%%

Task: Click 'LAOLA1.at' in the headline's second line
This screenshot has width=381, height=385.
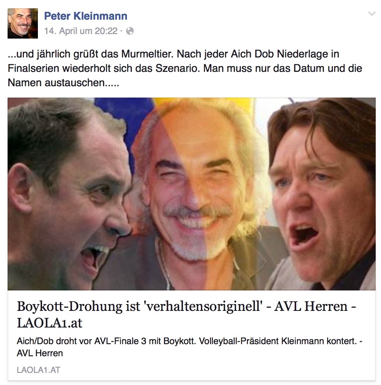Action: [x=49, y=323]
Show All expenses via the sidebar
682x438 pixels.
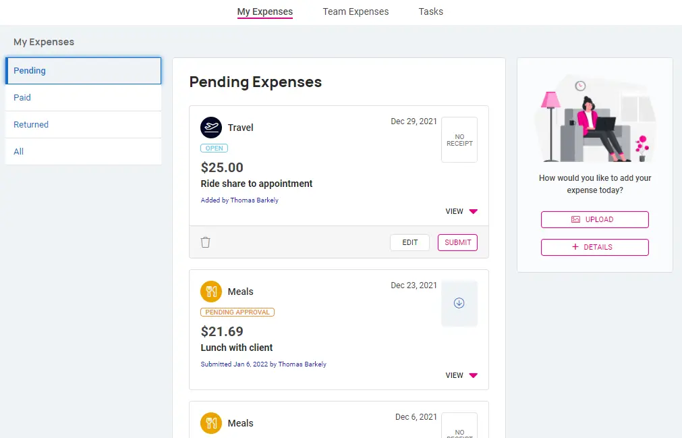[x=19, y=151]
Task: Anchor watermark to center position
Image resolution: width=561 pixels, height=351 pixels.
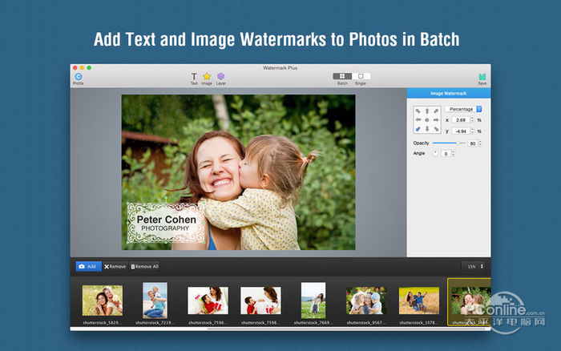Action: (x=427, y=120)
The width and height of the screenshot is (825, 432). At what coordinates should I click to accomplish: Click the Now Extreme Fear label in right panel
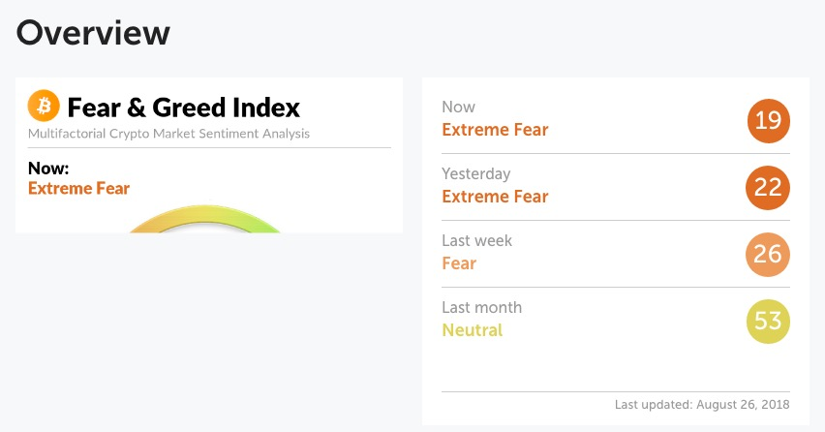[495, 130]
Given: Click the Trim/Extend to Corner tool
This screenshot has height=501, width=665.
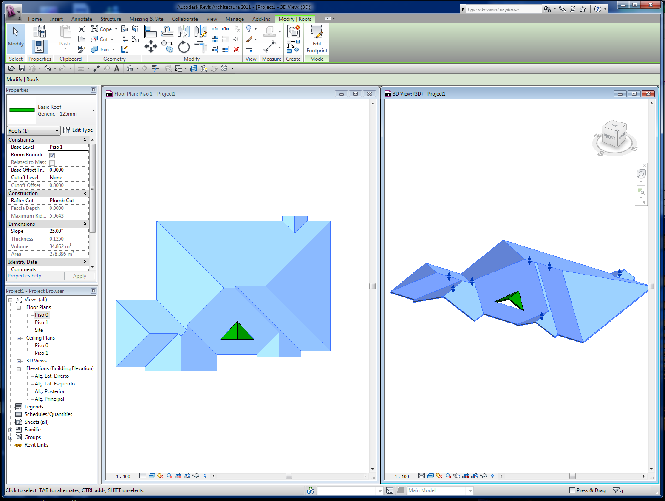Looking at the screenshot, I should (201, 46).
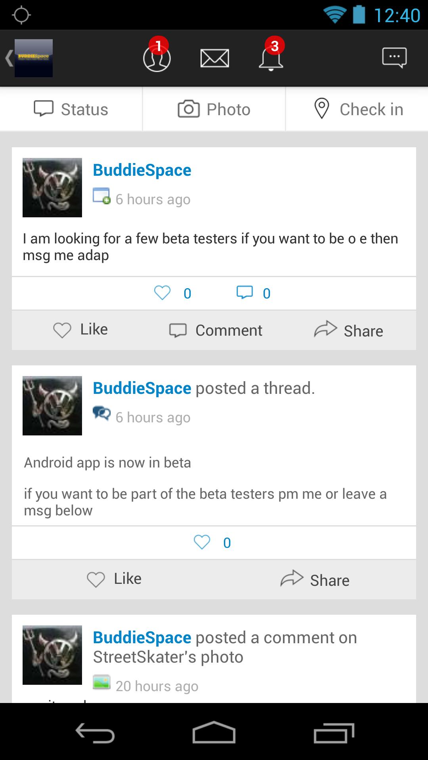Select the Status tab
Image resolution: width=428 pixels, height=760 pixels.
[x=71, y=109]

%%
%%

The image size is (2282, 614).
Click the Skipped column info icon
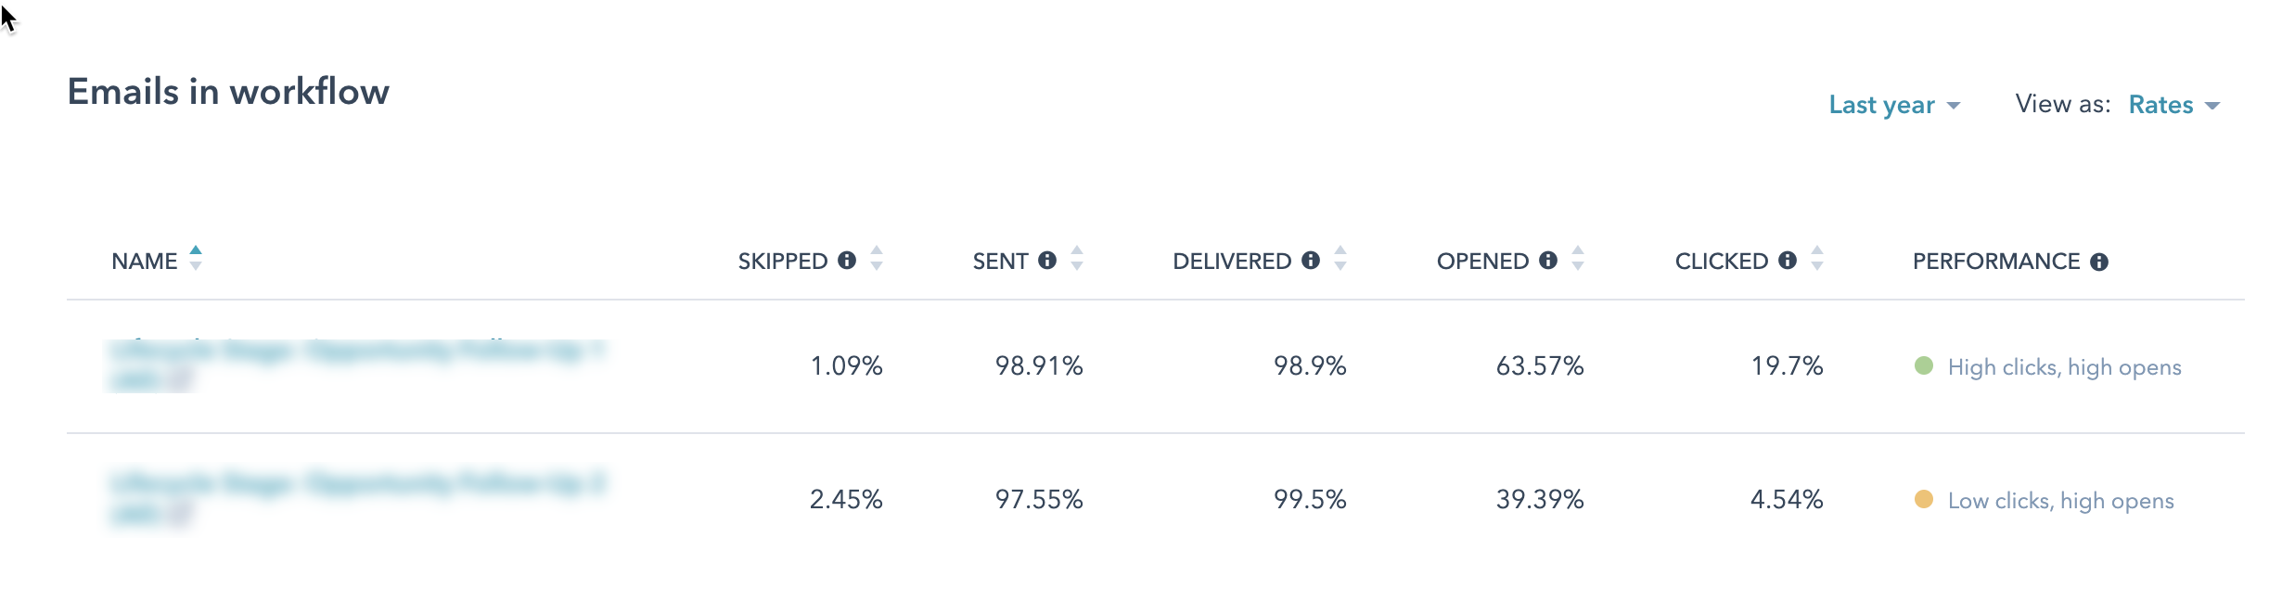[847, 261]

%%

ASSIGNED TASK: Only the lines above from the one with "Task: Click 'LAOLA1.at'" to the one with "Given: Click the Trim/Extend to Corner tool" should be printed, both included and exactly as written; no picture belongs in the copy.

EXPECTED ANSWER:
Task: Click 'LAOLA1.at' in the headline's second line
This screenshot has width=381, height=385.
Action: [x=49, y=323]
Show All expenses via the sidebar
682x438 pixels.
[x=19, y=151]
Task: Anchor watermark to center position
Image resolution: width=561 pixels, height=351 pixels.
Action: (x=427, y=120)
The width and height of the screenshot is (825, 432). At what coordinates should I click to accomplish: Click the Now Extreme Fear label in right panel
[495, 130]
Given: Click the Trim/Extend to Corner tool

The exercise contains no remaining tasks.